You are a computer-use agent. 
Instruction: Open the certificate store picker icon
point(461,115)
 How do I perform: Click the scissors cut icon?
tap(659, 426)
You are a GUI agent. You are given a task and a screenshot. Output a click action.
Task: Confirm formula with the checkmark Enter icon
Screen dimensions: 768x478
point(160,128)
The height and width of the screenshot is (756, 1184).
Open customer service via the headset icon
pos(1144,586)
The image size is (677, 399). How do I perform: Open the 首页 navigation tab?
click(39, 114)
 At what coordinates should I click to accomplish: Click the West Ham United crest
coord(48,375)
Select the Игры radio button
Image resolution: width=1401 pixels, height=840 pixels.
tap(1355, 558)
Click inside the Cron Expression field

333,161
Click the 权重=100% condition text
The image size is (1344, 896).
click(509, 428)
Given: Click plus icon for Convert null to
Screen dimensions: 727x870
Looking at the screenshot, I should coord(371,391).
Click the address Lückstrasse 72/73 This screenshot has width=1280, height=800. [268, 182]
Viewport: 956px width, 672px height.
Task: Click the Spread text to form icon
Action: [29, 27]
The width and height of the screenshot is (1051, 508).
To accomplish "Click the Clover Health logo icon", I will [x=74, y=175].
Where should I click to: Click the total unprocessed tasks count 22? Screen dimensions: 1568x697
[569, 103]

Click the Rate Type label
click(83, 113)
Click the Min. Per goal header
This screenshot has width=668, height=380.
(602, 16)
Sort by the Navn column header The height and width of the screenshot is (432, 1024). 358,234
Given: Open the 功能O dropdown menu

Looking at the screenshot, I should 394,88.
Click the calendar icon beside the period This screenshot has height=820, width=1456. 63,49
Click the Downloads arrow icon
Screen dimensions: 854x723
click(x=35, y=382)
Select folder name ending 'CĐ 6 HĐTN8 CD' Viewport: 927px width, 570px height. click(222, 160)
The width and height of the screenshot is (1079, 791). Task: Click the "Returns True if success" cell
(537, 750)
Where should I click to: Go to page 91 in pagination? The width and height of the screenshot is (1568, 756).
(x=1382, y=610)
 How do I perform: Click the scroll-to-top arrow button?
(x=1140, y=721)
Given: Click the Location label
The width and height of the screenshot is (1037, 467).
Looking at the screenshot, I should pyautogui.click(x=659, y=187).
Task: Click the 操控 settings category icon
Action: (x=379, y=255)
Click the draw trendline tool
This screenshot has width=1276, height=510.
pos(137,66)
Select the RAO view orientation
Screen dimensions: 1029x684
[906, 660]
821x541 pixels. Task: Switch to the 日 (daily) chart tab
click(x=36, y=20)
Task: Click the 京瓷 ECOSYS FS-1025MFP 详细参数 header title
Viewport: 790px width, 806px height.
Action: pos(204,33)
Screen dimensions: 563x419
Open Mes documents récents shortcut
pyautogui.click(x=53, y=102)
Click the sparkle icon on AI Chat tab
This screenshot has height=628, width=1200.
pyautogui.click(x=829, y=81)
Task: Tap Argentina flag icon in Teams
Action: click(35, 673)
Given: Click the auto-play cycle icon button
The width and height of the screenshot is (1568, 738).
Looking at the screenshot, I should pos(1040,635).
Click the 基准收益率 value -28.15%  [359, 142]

===

> **Work required**
Please return the material above exactly as written.

> **Result for this task**
You are a computer-use agent. 
Instruction: Open the certificate store picker icon
point(461,115)
 How do I perform: Click the scissors cut icon?
tap(659, 426)
You are a GUI agent. You are given a task and a screenshot. Output a click action.
Task: Confirm formula with the checkmark Enter icon
Screen dimensions: 768x478
point(160,128)
The height and width of the screenshot is (756, 1184).
Open customer service via the headset icon
pos(1144,586)
The image size is (677, 399). How do I perform: Open the 首页 navigation tab?
click(39, 114)
 At what coordinates should I click to accomplish: Click the West Ham United crest
coord(48,375)
Select the Игры radio button
Image resolution: width=1401 pixels, height=840 pixels.
tap(1355, 558)
Click inside the Cron Expression field

333,161
Click the 权重=100% condition text
The image size is (1344, 896).
click(509, 428)
Given: Click plus icon for Convert null to
Screen dimensions: 727x870
Looking at the screenshot, I should coord(371,391).
Click the address Lückstrasse 72/73 This screenshot has width=1280, height=800. [268, 182]
Viewport: 956px width, 672px height.
Task: Click the Spread text to form icon
Action: [29, 27]
The width and height of the screenshot is (1051, 508).
To accomplish "Click the Clover Health logo icon", I will [x=74, y=175].
Where should I click to: Click the total unprocessed tasks count 22? Screen dimensions: 1568x697
[569, 103]

Click the Rate Type label
click(83, 113)
Click the Min. Per goal header
This screenshot has width=668, height=380.
(602, 16)
Sort by the Navn column header The height and width of the screenshot is (432, 1024). 358,234
Given: Open the 功能O dropdown menu

Looking at the screenshot, I should 394,88.
Click the calendar icon beside the period This screenshot has height=820, width=1456. 63,49
Click the Downloads arrow icon
Screen dimensions: 854x723
click(x=35, y=382)
Select folder name ending 'CĐ 6 HĐTN8 CD' Viewport: 927px width, 570px height. click(222, 160)
The width and height of the screenshot is (1079, 791). Task: Click the "Returns True if success" cell
(537, 750)
Where should I click to: Go to page 91 in pagination? The width and height of the screenshot is (1568, 756).
(x=1382, y=610)
 How do I perform: Click the scroll-to-top arrow button?
(x=1140, y=721)
Given: Click the Location label
The width and height of the screenshot is (1037, 467).
Looking at the screenshot, I should pyautogui.click(x=659, y=187).
Task: Click the 操控 settings category icon
Action: (x=379, y=255)
Click the draw trendline tool
This screenshot has width=1276, height=510.
pos(137,66)
Select the RAO view orientation
Screen dimensions: 1029x684
[906, 660]
821x541 pixels. Task: Switch to the 日 (daily) chart tab
click(x=36, y=20)
Task: Click the 京瓷 ECOSYS FS-1025MFP 详细参数 header title
Viewport: 790px width, 806px height.
Action: pos(204,33)
Screen dimensions: 563x419
Open Mes documents récents shortcut
pyautogui.click(x=53, y=102)
Click the sparkle icon on AI Chat tab
This screenshot has height=628, width=1200.
pyautogui.click(x=829, y=81)
Task: Tap Argentina flag icon in Teams
Action: click(35, 673)
Given: Click the auto-play cycle icon button
The width and height of the screenshot is (1568, 738).
Looking at the screenshot, I should pos(1040,635).
Click the 基准收益率 value -28.15%  [359, 142]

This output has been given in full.